The German gentleman offers his hand to pull him up. Repeating something, he looks at the woman, tips his hat to the man on the ground and passes on. It’s not until the writer is on his feet that he registers the book he’s held all night.
He stumbles into the morning light, and the fog of pain gives way to clarity. Disoriented, he tries to think where he was last night before the attack, but as he gazes around, nothing of the cityscape is familiar even as something about the terrain is. He realizes he should be looking at the topographical scar that is Potsdamer Platz, occupying where the Wall was a few years before; but now not even an echo of the Wall can be glimpsed, there among all the antique cars that fill the road and the passersby who dress quaintly. Not until he resorts to the tradition of the unwittingly time-traveled and picks up a discarded newspaper does he realize that, somehow, he’s found himself in March 1919, four months after Germany’s defeat in what’s still called the Great War and will be known as World War I only once history trespasses the vicinity of another, greater war.
Everyone who walks by stares at him, as much for how out of time he appears as for the dried blood on his face. He puts in his coat pocket the paperback dropped by the teenager. He’s still a day or two from the revelation that this battered book, which he knows well, which all of the Twentieth Century knows, its literature having begun with this book, in fact will not be published until 1922.
At a pub off Leicester Square, Zan isn’t certain whether he’s allowed to take Parker and Sheba in, except that the establishment serves food and it’s listed in the guide book. “Are you sure?” Parker asks in the road outside, wary, looking the pub over.
“The book doesn’t say you can’t go in,” Zan answers.
“What’s an ad-lip?” says Sheba, trying to conjure such a mutation in her head.
“Lib,” says Parker. To his father, “What’s so special about it anyway?”

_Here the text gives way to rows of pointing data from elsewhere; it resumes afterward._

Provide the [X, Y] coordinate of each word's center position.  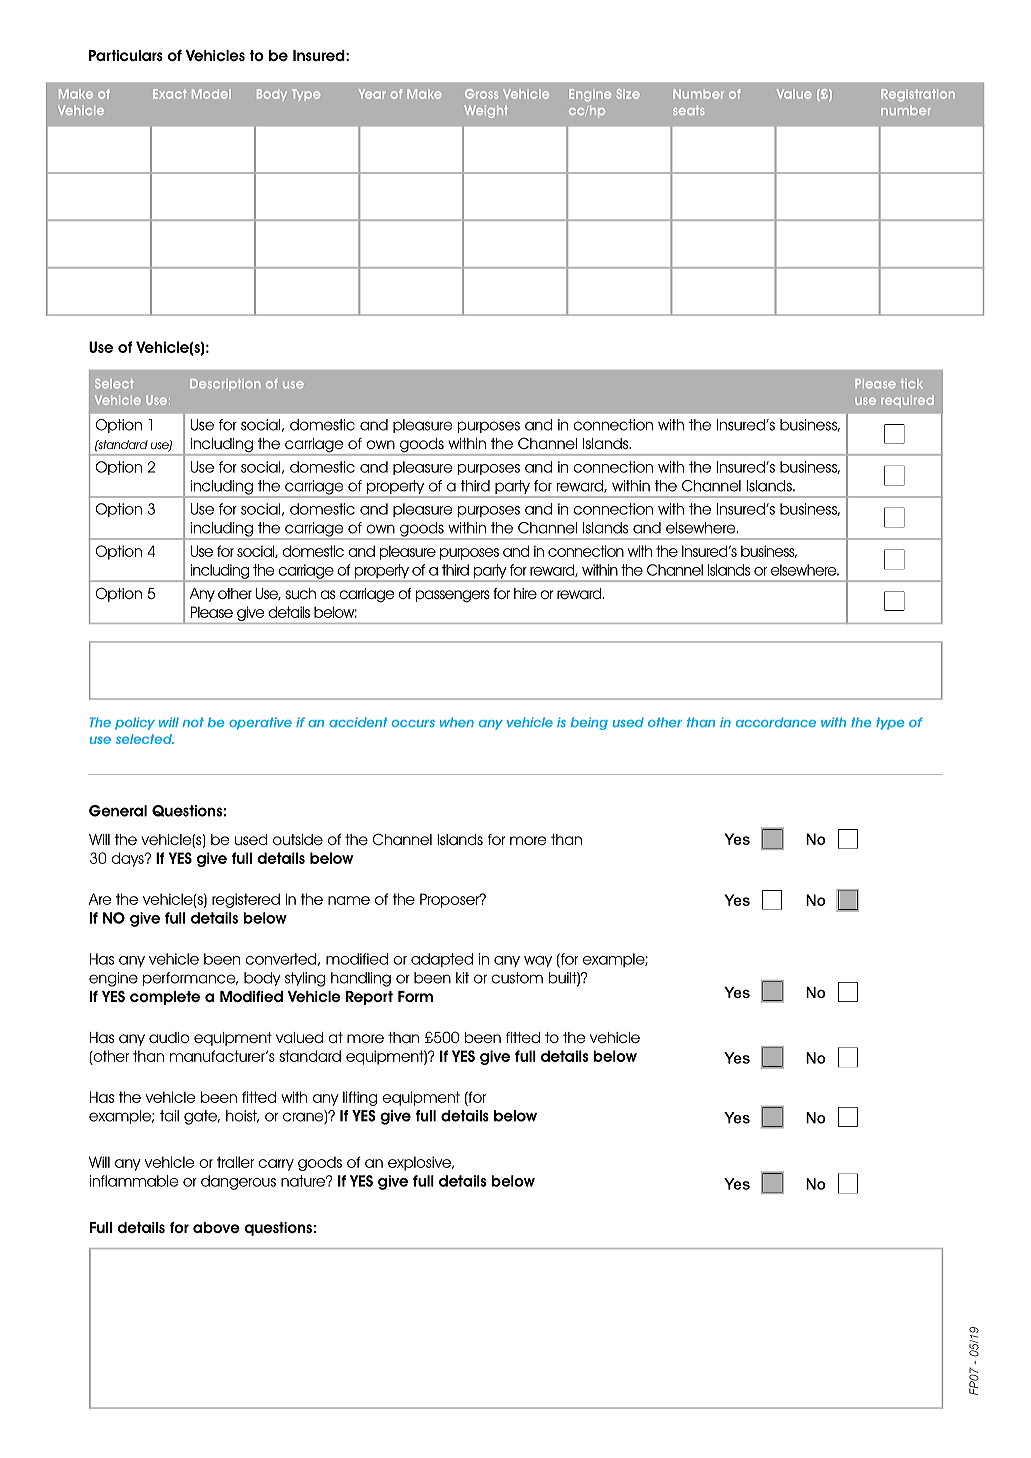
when [457, 722]
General [118, 811]
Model [211, 94]
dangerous [238, 1182]
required [907, 401]
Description [225, 385]
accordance [776, 722]
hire [525, 593]
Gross [481, 94]
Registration [918, 95]
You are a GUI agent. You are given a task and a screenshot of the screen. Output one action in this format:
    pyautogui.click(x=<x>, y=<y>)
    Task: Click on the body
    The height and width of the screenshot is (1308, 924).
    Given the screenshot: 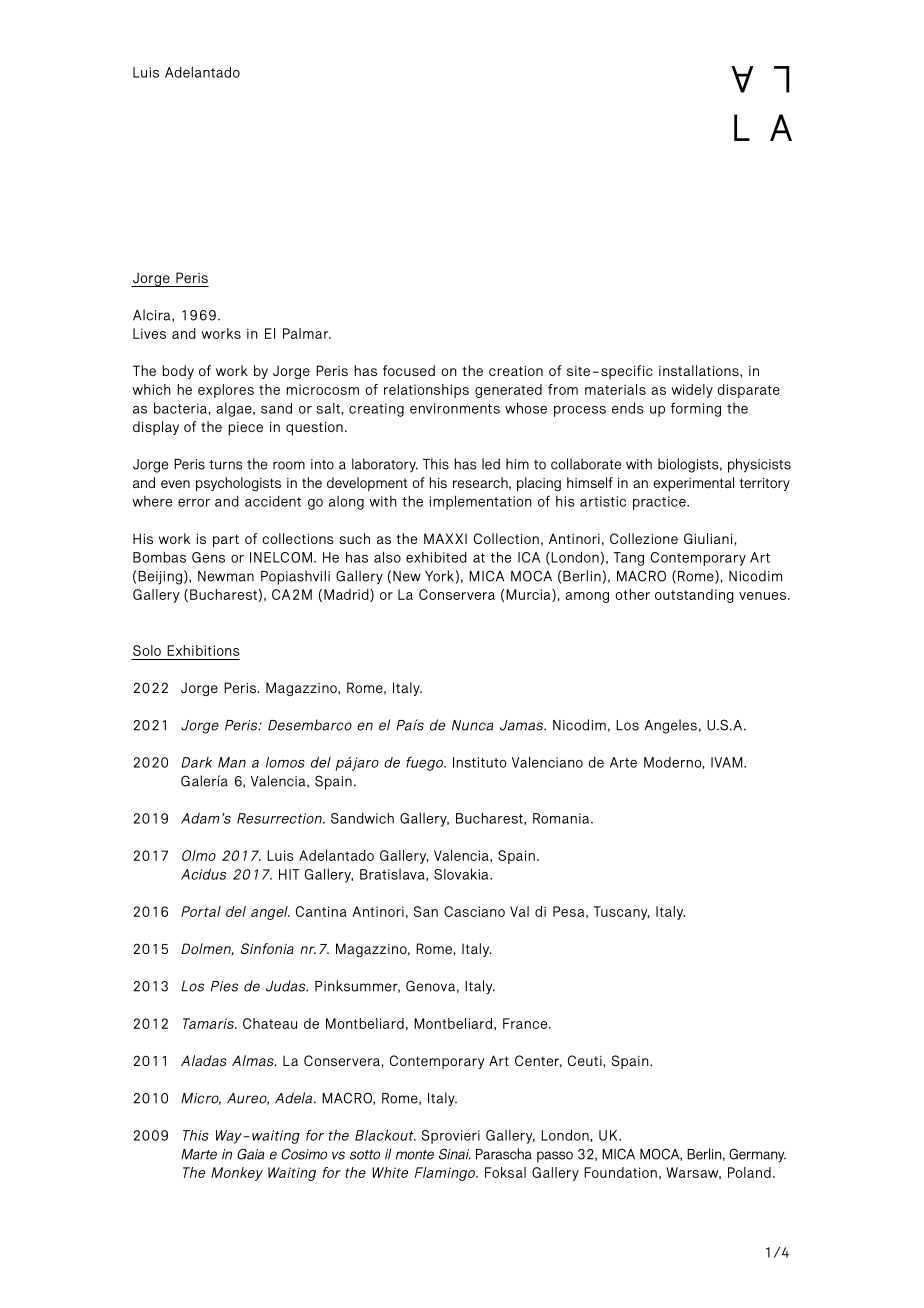 What is the action you would take?
    pyautogui.click(x=178, y=372)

“It was famous in the Sixties,” says Zan. He opens the door of what used to be called the Ad Lib and Sheba marches in assertively though Parker hangs back. No one tells them to leave. They get a table. “A lot of famous musicians came here. Actually the club was upstairs. It’s closed now.”

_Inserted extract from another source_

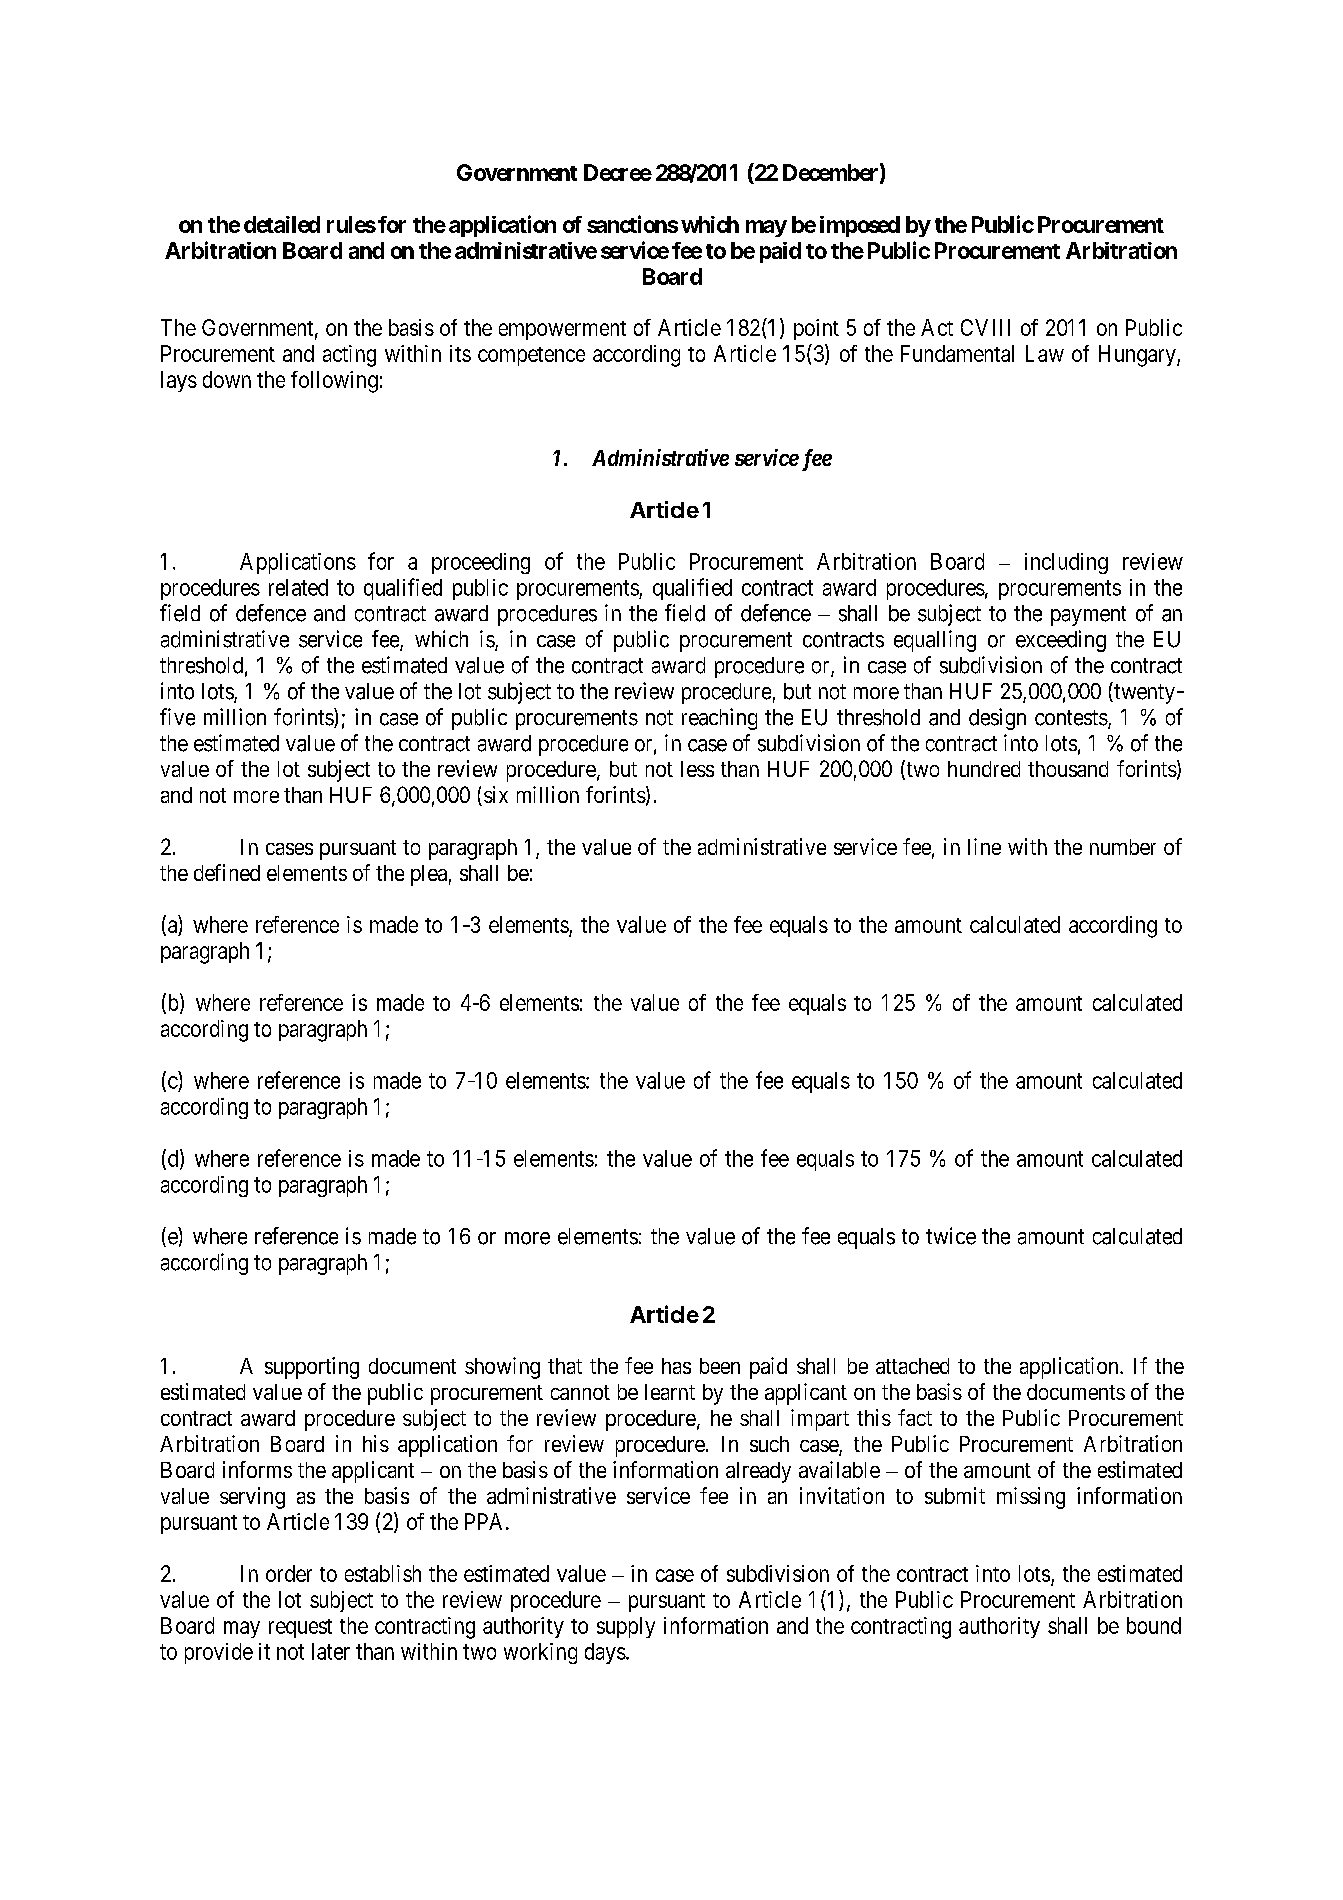 The height and width of the screenshot is (1900, 1343). Describe the element at coordinates (300, 1628) in the screenshot. I see `request` at that location.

“So now,” Parker points out, “there’s nothing special about it at all.” Zan tries not to bore his children too much about the Sixties. His son will have none of it, and while Sheba might be more interested, and though certainly it’s not impossible, Zan can’t say for a fact that in his earlier career the androgynous spaceman whose music she loves ever actually was on the premises. “Stop singing,” Parker mutters to his sister, whose transmission frequency this afternoon is particularly high.